[Mlir-commits] [mlir] f03826f - Pass GPU events instead of streams across async regions.
Christian Sigg
llvmlistbot at llvm.org
Thu Feb 25 04:18:28 PST 2021
Author: Christian Sigg
Date: 2021-02-25T13:18:18+01:00
New Revision: f03826f896beb7edb68c7576be4721ff8711dacb
URL: https://github.com/llvm/llvm-project/commit/f03826f896beb7edb68c7576be4721ff8711dacb
DIFF: https://github.com/llvm/llvm-project/commit/f03826f896beb7edb68c7576be4721ff8711dacb.diff
LOG: Pass GPU events instead of streams across async regions.
Lower !gpu.async.tokens returned from async.execute regions to events instead of streams.
Make !gpu.async.token returned from !async.execute single-use.
This allows creating one event per use and destroying them without leaking or ref-counting.
Technically we only need this for stream/event-based lowering. I kept the code separate
from the rest of the gpu-async-region pass so that we can make this optional or move
to a separate pass as needed.
Reviewed By: herhut
Differential Revision: https://reviews.llvm.org/D96965
Added:
Modified:
mlir/lib/Conversion/GPUCommon/ConvertLaunchFuncToRuntimeCalls.cpp
mlir/lib/Dialect/GPU/Transforms/AsyncRegionRewriter.cpp
mlir/test/Conversion/GPUCommon/lower-wait-to-gpu-runtime-calls.mlir
mlir/test/Dialect/GPU/async-region.mlir
Removed:
################################################################################
diff --git a/mlir/lib/Conversion/GPUCommon/ConvertLaunchFuncToRuntimeCalls.cpp b/mlir/lib/Conversion/GPUCommon/ConvertLaunchFuncToRuntimeCalls.cpp
index 5b5761ac63de..3570dc741306 100644
--- a/mlir/lib/Conversion/GPUCommon/ConvertLaunchFuncToRuntimeCalls.cpp
+++ b/mlir/lib/Conversion/GPUCommon/ConvertLaunchFuncToRuntimeCalls.cpp
@@ -18,6 +18,7 @@
#include "../PassDetail.h"
#include "mlir/Conversion/AsyncToLLVM/AsyncToLLVM.h"
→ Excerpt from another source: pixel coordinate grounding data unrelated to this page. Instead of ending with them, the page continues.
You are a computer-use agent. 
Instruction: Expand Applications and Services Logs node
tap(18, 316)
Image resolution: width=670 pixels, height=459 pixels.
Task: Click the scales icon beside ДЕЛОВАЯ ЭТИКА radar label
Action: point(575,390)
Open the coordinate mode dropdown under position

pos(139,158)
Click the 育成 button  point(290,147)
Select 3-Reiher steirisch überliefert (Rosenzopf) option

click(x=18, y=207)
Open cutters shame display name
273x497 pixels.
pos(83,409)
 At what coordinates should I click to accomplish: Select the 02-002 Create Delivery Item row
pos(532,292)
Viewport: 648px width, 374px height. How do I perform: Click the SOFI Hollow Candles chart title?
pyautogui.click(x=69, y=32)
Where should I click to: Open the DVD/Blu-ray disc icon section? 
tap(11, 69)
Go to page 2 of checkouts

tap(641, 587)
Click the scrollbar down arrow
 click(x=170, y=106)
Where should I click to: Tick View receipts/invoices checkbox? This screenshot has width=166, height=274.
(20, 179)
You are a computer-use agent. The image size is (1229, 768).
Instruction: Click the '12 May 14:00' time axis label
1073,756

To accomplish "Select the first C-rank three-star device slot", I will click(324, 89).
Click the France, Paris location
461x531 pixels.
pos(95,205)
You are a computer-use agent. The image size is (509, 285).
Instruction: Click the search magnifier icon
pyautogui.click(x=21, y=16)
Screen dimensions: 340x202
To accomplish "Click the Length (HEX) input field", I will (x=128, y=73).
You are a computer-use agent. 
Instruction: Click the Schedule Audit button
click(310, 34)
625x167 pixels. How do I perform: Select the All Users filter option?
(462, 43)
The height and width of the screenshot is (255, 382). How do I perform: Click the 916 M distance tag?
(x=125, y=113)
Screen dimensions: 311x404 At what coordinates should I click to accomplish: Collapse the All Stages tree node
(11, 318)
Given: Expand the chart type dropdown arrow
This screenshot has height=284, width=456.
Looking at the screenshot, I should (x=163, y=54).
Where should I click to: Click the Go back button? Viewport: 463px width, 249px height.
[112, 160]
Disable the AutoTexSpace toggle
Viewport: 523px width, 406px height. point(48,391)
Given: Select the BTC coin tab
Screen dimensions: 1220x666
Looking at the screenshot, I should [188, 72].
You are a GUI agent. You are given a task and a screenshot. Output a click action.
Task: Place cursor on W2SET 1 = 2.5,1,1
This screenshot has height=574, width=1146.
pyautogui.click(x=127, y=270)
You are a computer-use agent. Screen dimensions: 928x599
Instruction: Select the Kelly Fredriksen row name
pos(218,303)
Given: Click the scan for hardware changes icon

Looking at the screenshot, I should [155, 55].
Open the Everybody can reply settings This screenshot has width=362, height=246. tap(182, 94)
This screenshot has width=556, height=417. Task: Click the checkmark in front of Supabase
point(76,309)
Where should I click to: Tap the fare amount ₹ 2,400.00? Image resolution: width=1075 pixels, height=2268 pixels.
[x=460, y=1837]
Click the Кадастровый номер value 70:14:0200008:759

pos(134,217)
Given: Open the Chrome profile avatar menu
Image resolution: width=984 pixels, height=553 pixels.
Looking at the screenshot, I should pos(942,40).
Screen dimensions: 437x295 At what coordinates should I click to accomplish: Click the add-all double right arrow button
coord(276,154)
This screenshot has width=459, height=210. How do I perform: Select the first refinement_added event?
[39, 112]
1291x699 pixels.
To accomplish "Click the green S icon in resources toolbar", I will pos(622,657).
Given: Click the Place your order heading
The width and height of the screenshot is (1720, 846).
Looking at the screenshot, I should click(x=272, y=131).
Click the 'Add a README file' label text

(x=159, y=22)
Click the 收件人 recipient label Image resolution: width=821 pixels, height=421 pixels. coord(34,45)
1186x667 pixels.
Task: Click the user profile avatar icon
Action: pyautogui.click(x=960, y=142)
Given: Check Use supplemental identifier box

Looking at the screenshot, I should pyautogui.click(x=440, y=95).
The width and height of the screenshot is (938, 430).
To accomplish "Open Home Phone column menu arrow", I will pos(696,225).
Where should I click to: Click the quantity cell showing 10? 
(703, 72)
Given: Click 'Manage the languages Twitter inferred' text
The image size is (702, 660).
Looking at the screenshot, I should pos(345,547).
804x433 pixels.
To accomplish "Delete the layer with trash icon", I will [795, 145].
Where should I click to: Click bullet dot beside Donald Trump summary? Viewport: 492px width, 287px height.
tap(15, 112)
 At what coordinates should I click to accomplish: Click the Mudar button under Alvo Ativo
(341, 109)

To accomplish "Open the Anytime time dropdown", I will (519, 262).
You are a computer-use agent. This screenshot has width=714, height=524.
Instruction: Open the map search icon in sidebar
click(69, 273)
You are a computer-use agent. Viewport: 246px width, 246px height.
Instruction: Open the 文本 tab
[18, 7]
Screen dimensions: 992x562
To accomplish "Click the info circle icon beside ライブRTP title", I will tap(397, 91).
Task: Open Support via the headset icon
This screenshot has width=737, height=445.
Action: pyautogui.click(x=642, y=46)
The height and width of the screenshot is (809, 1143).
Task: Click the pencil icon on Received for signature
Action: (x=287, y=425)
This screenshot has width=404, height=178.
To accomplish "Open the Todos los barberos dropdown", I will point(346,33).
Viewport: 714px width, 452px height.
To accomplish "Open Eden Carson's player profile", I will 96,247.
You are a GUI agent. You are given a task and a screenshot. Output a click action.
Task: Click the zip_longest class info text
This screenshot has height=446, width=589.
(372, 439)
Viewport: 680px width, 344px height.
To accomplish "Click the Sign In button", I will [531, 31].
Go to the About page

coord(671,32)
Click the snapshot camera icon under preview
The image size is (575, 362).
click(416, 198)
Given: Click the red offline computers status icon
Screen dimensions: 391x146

#include "mlir/Conversion/StandardToLLVM/ConvertStandardToLLVM.h"
+#include "mlir/Dialect/Async/IR/Async.h"
#include "mlir/Dialect/GPU/GPUDialect.h"
#include "mlir/Dialect/LLVMIR/LLVMDialect.h"
#include "mlir/IR/Attributes.h"
@@ -51,8 +52,7 @@ class GpuToLLVMConversionPass
void runOnOperation() override;
};
-class FunctionCallBuilder {
-public:
+struct FunctionCallBuilder {
FunctionCallBuilder(StringRef functionName, Type returnType,
ArrayRef<Type> argumentTypes)
: functionName(functionName),
@@ -60,7 +60,6 @@ class FunctionCallBuilder {
LLVM::CallOp create(Location loc, OpBuilder &builder,
ArrayRef<Value> arguments) const;
-private:
StringRef functionName;
LLVM::LLVMFunctionType functionType;
};
@@ -202,6 +201,18 @@ class ConvertDeallocOpToGpuRuntimeCallPattern
ConversionPatternRewriter &rewriter) const override;
};
+class ConvertAsyncYieldToGpuRuntimeCallPattern
+ : public ConvertOpToGpuRuntimeCallPattern<async::YieldOp> {
+public:
+ ConvertAsyncYieldToGpuRuntimeCallPattern(LLVMTypeConverter &typeConverter)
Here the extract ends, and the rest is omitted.